La Salle abrite également la chaire de Galileo Galilei, qui enseigna à Padoue à la fin du XVIe siècle, une periode qu’il appela plus tard “les dix-huit meilleures années de toute ma vie”. Selon la tradition, ce furent les étudiants qui montèrent cette imposante structure, à l’origine recouverte de tissus et de coussins, afin que Galilée puisse enseigner dans l’Aula Magna voisine, seul espace suffisamment grand pour contenir la foule qui assistait à ses cours.
La chaire de Galilée a un aspect tellement modeste qu’elle faillit être détruite.
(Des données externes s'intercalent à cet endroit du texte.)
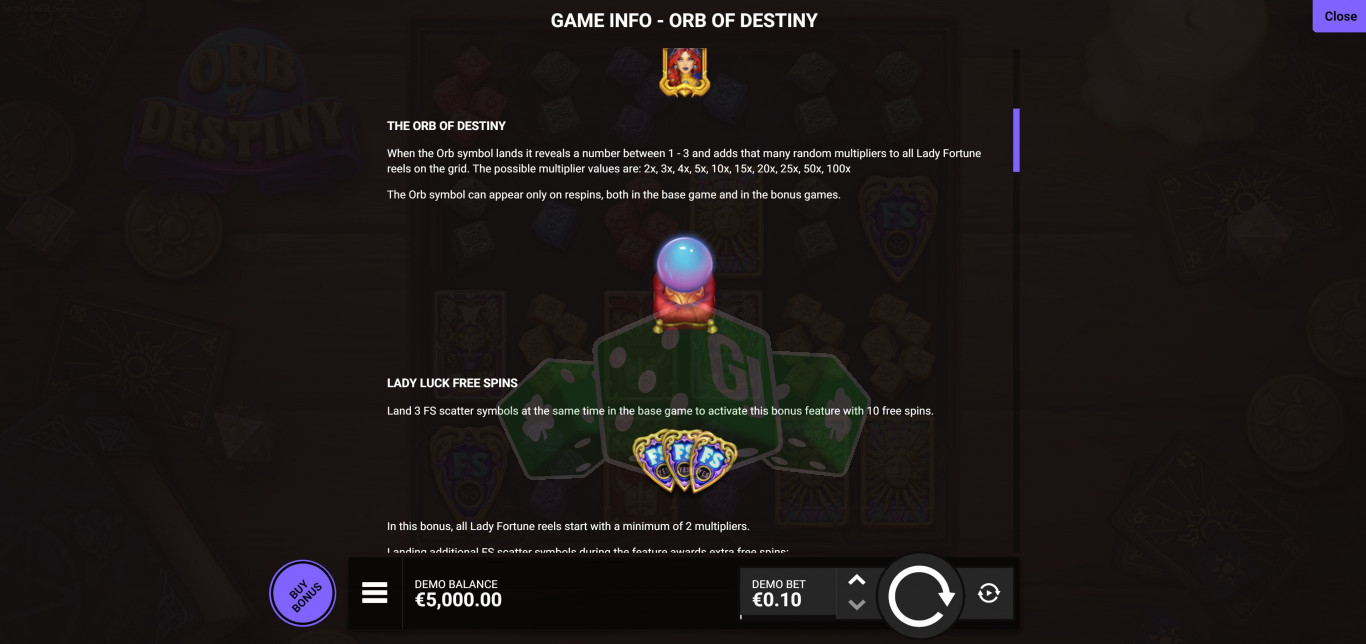Click the purple scrollbar thumb
This screenshot has width=1366, height=644.
point(1016,140)
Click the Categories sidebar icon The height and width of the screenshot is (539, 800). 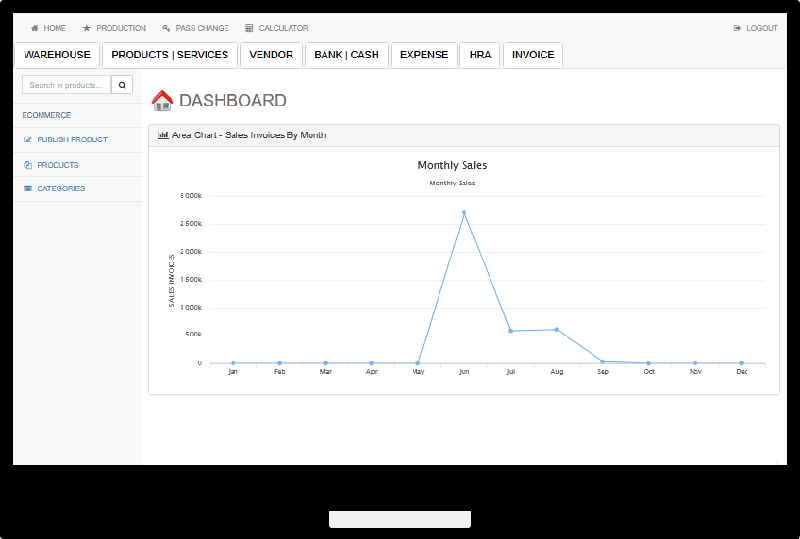pos(28,188)
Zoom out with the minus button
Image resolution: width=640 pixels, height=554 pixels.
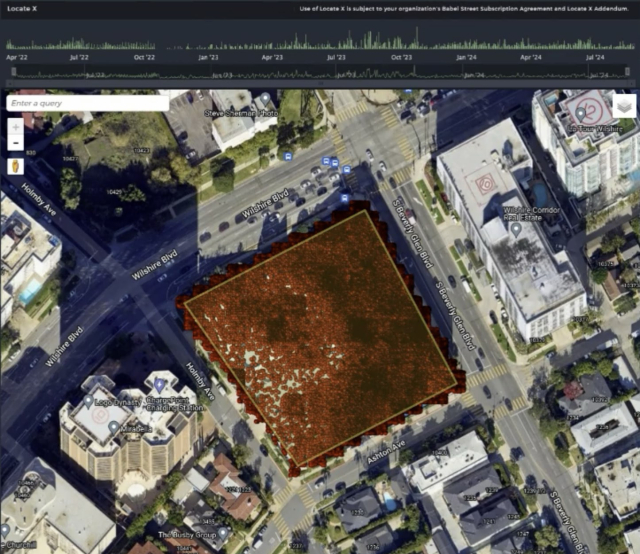point(15,142)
Lors des travaux de rénovation de l’Aula Magna, à la moitié du XIXe siècle, le recteur de l’époque, Giuseppe de Menghin, décida de s’en débarrasser.
Cependant, étudiants et professeurs étaient d’un autre avis. Avec l’aide des autorités de la Sérénissime, ils convainquirent le recteur de sauver la chaire. Mais elle avait déjà été démantelée. De Menghin ne fut pas particulièrement coopératif, et il fallut du temps pour la restaurer. À la fin des travaux, on se rendit compte qu’un des deux escaliers latéraux avait été perdu.
Dans cette salle est conservée rien de moins qu’une réplique de la cinquième vertèbre lombaire de Galilée. On raconte qu’en 1737, lorsque le corps du savant fut exhumé, les présents en profitèrent pour prendre chacun un petit souvenir - heureusement, ils étaient peu nombreux ! La vertèbre arriva ainsi à l’Université et y fut conservée quelque temps, avant d’être mise en sécurité dans un endroit protégé.